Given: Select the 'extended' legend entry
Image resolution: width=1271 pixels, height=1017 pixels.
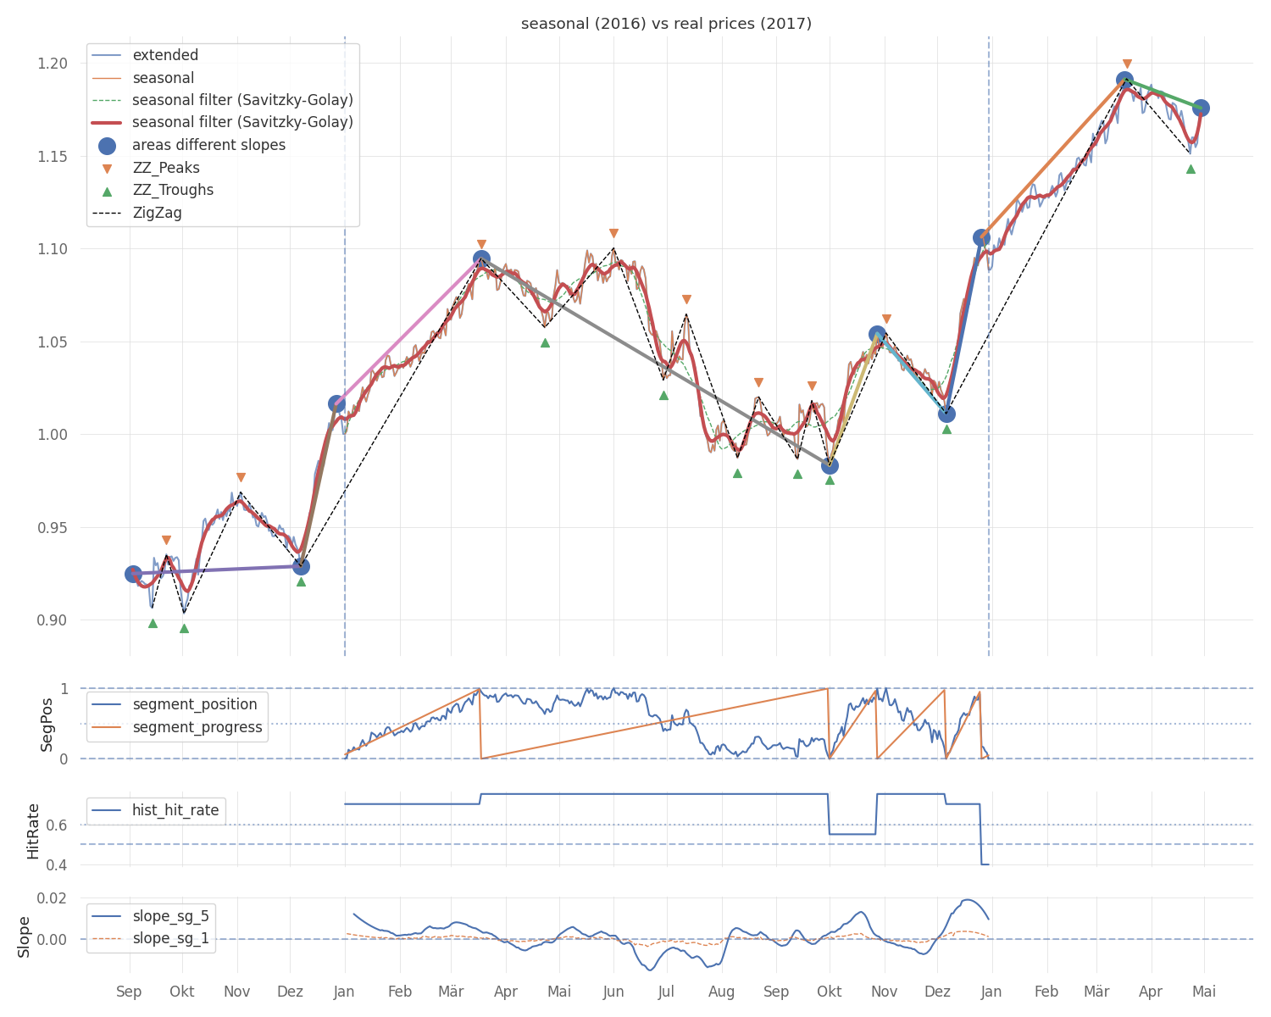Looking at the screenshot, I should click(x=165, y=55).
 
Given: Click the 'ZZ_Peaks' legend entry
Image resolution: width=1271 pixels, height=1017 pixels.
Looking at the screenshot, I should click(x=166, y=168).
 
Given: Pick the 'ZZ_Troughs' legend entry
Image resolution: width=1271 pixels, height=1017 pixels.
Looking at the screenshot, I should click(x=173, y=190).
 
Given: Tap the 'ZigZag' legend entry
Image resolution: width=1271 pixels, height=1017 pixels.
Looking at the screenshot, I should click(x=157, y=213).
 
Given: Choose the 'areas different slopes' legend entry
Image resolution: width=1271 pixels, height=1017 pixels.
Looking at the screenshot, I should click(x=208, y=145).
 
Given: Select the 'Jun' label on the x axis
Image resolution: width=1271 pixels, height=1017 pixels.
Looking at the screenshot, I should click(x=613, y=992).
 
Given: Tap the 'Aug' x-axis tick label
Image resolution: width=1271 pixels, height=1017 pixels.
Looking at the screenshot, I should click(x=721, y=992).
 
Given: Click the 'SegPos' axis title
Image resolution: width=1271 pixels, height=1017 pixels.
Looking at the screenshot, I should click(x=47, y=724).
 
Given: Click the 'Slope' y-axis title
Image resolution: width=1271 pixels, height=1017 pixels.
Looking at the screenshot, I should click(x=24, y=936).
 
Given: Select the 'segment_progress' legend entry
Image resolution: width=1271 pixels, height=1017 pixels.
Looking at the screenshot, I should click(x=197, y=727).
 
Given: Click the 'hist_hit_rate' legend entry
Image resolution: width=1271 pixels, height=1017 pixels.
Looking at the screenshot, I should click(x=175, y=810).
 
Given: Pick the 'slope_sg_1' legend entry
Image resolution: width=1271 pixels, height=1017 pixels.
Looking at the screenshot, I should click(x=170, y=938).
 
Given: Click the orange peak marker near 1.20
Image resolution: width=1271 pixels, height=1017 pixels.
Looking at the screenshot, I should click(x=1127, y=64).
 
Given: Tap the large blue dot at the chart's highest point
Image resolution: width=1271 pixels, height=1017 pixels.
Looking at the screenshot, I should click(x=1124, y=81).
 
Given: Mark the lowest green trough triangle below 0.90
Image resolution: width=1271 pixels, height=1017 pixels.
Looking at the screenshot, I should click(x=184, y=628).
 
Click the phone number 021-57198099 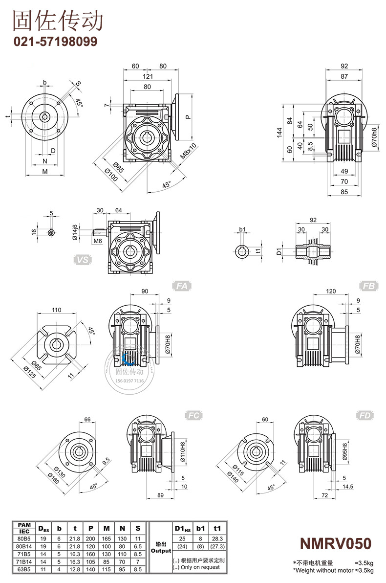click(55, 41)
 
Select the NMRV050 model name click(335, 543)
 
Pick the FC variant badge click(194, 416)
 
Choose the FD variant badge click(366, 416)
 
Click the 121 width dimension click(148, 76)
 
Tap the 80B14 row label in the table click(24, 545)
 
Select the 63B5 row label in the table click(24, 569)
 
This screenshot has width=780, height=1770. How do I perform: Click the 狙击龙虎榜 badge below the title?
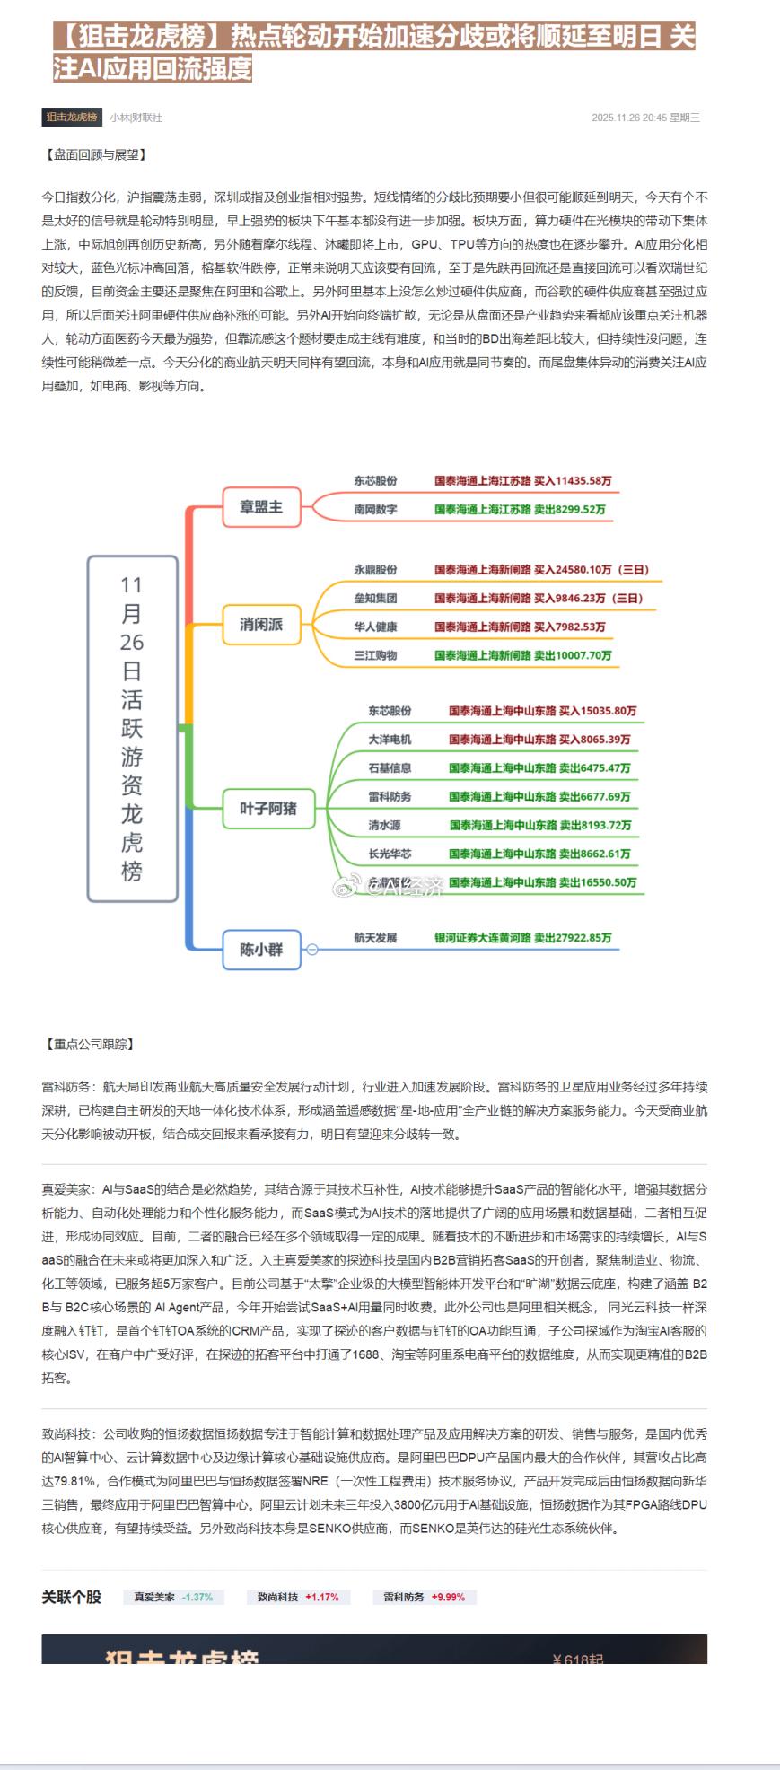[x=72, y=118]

━━━━━━━━━━━━━━━━

Description of the task — Starting at the line that contains "Choose the FD variant badge click(366, 416)" and stopping after the last line of the records, reproduce every line, requests included, and multiply each click coordinate in the answers by 0.5, rounding to whole numbers with halves rounded up. Leave all numbers in the requests unchanged, and omit the pictures.

Solution for this problem —
Choose the FD variant badge click(183, 208)
 
Click the 121 width dimension click(74, 38)
 
Tap the 80B14 row label in the table click(12, 273)
 
Select the 63B5 row label in the table click(12, 285)
 
This screenshot has width=780, height=1770. How do I perform: Click the 狙击龙虎榜 badge below the title?
[x=36, y=59]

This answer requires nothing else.